**Exercise description**
Go through the entries below and copy each line containing the word "agent".
== Extracted data ==
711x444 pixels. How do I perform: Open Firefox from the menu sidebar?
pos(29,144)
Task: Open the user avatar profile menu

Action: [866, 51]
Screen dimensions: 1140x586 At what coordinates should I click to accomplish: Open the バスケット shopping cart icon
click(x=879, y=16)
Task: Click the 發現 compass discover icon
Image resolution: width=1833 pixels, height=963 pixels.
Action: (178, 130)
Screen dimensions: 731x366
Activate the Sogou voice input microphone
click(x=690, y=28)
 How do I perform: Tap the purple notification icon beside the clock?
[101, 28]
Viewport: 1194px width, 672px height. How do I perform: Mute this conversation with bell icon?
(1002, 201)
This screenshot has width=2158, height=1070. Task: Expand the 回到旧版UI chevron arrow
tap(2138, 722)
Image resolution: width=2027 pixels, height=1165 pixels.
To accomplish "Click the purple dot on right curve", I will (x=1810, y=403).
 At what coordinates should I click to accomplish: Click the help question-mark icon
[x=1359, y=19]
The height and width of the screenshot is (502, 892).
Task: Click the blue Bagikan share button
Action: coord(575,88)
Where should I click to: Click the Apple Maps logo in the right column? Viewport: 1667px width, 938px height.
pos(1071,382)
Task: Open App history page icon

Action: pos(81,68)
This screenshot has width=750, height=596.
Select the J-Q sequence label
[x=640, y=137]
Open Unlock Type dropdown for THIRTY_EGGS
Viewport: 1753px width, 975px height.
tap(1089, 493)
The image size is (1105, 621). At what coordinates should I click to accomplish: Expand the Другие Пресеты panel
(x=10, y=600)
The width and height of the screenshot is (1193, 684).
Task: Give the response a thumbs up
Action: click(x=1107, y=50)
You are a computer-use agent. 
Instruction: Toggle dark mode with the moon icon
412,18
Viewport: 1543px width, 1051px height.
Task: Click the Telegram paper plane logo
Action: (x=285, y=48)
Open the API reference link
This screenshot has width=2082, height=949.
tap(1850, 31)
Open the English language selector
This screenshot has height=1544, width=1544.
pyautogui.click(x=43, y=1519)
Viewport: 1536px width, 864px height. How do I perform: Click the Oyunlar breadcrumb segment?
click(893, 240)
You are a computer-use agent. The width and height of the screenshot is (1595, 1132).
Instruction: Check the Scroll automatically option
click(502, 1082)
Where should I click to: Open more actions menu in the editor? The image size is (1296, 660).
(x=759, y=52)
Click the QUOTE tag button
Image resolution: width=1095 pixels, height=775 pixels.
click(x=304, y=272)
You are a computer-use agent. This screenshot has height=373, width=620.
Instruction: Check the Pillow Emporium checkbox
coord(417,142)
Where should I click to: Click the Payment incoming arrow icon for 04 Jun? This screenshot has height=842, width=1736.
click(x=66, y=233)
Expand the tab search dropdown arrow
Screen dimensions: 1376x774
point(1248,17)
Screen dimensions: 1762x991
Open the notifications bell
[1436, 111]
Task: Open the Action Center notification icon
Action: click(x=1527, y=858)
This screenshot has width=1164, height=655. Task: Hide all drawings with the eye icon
===
**Worked solution**
You are a computer-use agent. 
You are a computer-use agent. The width and height of the screenshot is (1595, 1132).
You are a computer-use agent. This screenshot has height=373, width=620.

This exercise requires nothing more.